Generally speaking, essential oils do not effect physiological signs of the body. For example, lemon and lavender oil were tested in a study on pain control. They were not found effective on any of the physical signs of pain (heartrate, pain ratings, stress hormone levels, etc.).

However, the oils did improve mood. One reason for this may be that smells are strongly connected to emotions and memories. In fact, when a smell signal is transmitted from the nose to the brain, it reaches the limbic system as well as the olfactory cortex. The limbic system, particularly the amygdala, is responsible for emotions and emotional memories. For this reason, smells can directly trigger positive (or negative) emotions.

Besides, the placebo effect can be really strong. This means that, if you expect something to work, it is likely to help at least somewhat. I’ve even heard, though not specifically in aromatherapy, that the placebo effect can alter brain chemistry. For example, people’s brains respond to fake painkillers by producing endorphins, which are the body’s own pain-relieving chemicals.

All this means that, even if there’s no scientific evidence behind aromatherapy, it can still be useful. Like, when you believe that, say, lavender essential oil will help you fall asleep, it actually will. If for no other reason, it will aid in your bedtime routine, and a set routine is always helpful.

Mint Essential Oils #AtoZChallenge

Hello and welcome to my letter M post in the #AtoZChallenge. My theme for the challenge is aromatherapy and today, I’ll be talking about minty essential oils. The most well-known oils in this category are peppermint and spearmint. I don’t own spearmint, though I want to someday. I do own peppermint essential oil and also field mint (also known as corn mint), which is very similar.

Peppermint essential oil is far stronger than most other essential oils. Though it is generally safe to use peppermint essential oil in massage and skincare products, you should very much dilute it into a carrier oil. I, for one, prefer to use at most 0.2% peppermint essential oil. This means two drops of essential oil in a 100ml bottle of carrier oil. Don’t use peppermint essential oil in a bath or in whole-body massages. Field mint is somewhat safer to use.

Besides concentrated peppermint essential oil, there also are peppermint extracts, which are less concentrated.

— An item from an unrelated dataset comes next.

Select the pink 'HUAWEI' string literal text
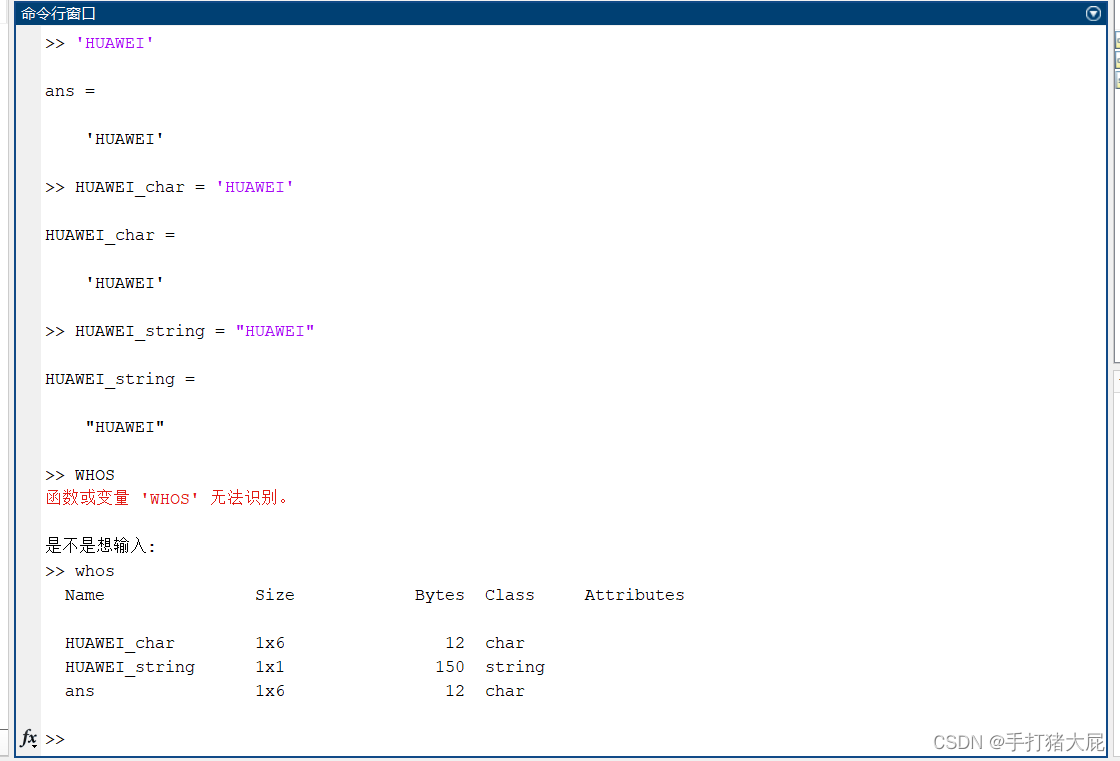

You can also buy enteric-coated capsules, which contain a tiny amount of peppermint oil in a special coating.

Peppermint can be used to lessen the symptoms of irritable bowel syndrome (IBS). The menthol in peppermint supposedly helps block calcium from moving across the intestinal membrane, thereby lessening symptoms of intestinal spasming, which are the main cause of IBS-related discomfort and pain.

Peppermint essential oil, when inhaled, may also be able to reduce indigestion and nausea. However, it may actually contribute to reflux, so do consult your doctor when you experience persistent heartburn or acid reflux.

Minty essential oils, along with eucalyptus essential oil, are well-known for their refreshing properties and can be used to relieve cold symptoms.

Spearmint essential oil, unlike peppermint, is safe to use on children. It is also more skin-safe than peppermint. It doesn’t have as strong an aroma, but still is refreshing. It can be used to stimulate the senses and clear the mind.

Spearmint essential oil blends well with many different oils, including citrus oils such as bergamot and orange, lavender, ylang ylang, etc. It has a unique combination of uplifting and stress-reducing properties.

Peppermint oil blends well with oils like lemon and eucalyptus. It is more stimulating and energizing than spearmint.

Do you like the smell of peppermint? If you’ve tried spearmint, do you like it?